[[ Selected passage open ]]

Ancient Greek painter

Protogenes (/proʊˈtɒdʒəˌniːz/; Πρωτογένης; fl. 4th century BC) was an ancient Greek painter, a contemporary rival of Apelles. As with the other famous ancient Greek painters, none of his work has survived, and it is known only from literary references and (brief) descriptions.

==Biography==
Protogenes was born in Caunus, on the coast of Caria but resided in Rhodes during the latter half of the 4th century BC. He was celebrated for the minute and laborious finish which he bestowed on his pictures, both in drawing and in color. Apelles, his great rival, standing astonished in presence of one of these works, could console himself only by saying that it was wanting in charm.

Pliny the Elder, in his Natural History, relates the story of a contest between Apelles and Protogenes: 'Apelles sailed [to Rhodes], eager to see the works of a man known to him only by reputation, and on his arrival immediately repaired to the studio. Protogenes was not at home, but a solitary old woman was keeping watch over a large panel placed on the easel. In answer to the questions of Apelles, she said that Protogenes was out and asked the name of the visitor. "Here it is," said Apelles, and snatching up a brush he drew a line of extreme delicacy across the board. On the return of Protogenes, the old woman told him what had happened. When he had considered the delicate precision of the line he at once declared that his visitor had been Apelles, for no one else could have drawn anything so perfect. Then in another colour he drew a second still finer line upon the first, and went away, bidding her show it to Apelles if he came again, and add that this was the man he was seeking. It fell out as he expected; Apelles did return, and, ashamed to be beaten, drew a third line of another colour cutting the two first down their length and leaving no room for any further refinement. Protogenes owned himself beaten and hurried down to the harbour to find his visitor; they agreed to hand down the painting just as it was to posterity, a marvel to all, but especially to artists.' This panel was seen by Pliny (N.H. xxxv. 83) in Rome, where it was much admired, and where it perished by fire.

[[ Selected passage closed ]]
[[ Input data open ]]

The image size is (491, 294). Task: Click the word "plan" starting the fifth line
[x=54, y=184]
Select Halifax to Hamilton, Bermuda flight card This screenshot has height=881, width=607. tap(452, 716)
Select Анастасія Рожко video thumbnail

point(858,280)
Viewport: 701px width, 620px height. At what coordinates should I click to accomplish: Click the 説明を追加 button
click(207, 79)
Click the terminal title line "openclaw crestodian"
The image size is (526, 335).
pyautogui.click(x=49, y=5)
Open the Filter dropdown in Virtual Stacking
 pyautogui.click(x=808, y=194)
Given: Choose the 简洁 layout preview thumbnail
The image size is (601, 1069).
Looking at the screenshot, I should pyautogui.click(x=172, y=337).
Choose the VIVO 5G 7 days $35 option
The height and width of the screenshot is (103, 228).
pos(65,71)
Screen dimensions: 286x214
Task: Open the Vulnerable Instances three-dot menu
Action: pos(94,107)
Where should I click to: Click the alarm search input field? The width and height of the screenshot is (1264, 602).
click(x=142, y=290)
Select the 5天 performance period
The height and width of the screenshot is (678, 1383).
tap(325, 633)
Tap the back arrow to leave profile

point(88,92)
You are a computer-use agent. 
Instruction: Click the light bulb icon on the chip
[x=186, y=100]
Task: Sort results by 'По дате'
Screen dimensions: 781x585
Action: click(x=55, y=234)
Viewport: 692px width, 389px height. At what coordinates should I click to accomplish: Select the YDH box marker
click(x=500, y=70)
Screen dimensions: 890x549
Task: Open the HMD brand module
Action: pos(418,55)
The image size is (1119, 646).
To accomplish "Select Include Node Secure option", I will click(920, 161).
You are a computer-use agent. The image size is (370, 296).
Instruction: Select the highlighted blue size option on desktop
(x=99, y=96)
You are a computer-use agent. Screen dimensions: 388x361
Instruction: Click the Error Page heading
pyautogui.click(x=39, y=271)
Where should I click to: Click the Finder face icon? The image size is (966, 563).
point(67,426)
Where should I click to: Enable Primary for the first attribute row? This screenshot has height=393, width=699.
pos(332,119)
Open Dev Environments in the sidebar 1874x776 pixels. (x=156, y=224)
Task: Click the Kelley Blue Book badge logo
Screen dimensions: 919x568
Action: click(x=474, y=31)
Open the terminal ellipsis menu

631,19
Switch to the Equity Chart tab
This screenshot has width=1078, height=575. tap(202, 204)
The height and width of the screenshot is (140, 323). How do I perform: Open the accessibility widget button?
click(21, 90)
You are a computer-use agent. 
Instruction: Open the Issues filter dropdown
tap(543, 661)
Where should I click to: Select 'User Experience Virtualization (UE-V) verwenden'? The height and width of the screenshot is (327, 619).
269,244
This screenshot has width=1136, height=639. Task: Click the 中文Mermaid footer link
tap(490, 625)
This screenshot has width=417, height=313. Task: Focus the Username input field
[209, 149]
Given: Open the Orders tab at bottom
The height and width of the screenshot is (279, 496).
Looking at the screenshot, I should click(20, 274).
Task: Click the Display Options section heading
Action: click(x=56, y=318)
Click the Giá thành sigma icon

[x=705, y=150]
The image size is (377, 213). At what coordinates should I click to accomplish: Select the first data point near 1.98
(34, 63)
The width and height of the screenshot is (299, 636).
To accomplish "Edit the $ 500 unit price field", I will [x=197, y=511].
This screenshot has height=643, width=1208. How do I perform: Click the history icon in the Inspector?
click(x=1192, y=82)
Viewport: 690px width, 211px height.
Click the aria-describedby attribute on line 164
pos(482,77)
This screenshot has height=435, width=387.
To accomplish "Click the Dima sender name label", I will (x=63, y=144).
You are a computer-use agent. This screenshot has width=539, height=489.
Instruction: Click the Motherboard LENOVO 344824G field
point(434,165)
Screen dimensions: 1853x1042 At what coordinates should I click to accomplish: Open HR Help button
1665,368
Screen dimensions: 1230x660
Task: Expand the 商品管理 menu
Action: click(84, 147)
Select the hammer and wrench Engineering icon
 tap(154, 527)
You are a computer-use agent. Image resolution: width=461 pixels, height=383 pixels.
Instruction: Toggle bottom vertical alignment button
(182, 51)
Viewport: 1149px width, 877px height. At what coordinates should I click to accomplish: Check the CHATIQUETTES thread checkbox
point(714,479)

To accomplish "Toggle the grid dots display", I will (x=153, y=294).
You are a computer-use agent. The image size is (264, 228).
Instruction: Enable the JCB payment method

[[ Input data closed ]]

> **Problem statement**
Repeat the part of the passage on Protogenes word for word, starting at "Protogenes (/proʊˈtɒdʒəˌniːz/; Πρωτογένης;" and ending at "wanting in charm.". The records are not needed for anything here.

> **Result of the task**
Protogenes (/proʊˈtɒdʒəˌniːz/; Πρωτογένης; fl. 4th century BC) was an ancient Greek painter, a contemporary rival of Apelles. As with the other famous ancient Greek painters, none of his work has survived, and it is known only from literary references and (brief) descriptions.

==Biography==
Protogenes was born in Caunus, on the coast of Caria but resided in Rhodes during the latter half of the 4th century BC. He was celebrated for the minute and laborious finish which he bestowed on his pictures, both in drawing and in color. Apelles, his great rival, standing astonished in presence of one of these works, could console himself only by saying that it was wanting in charm.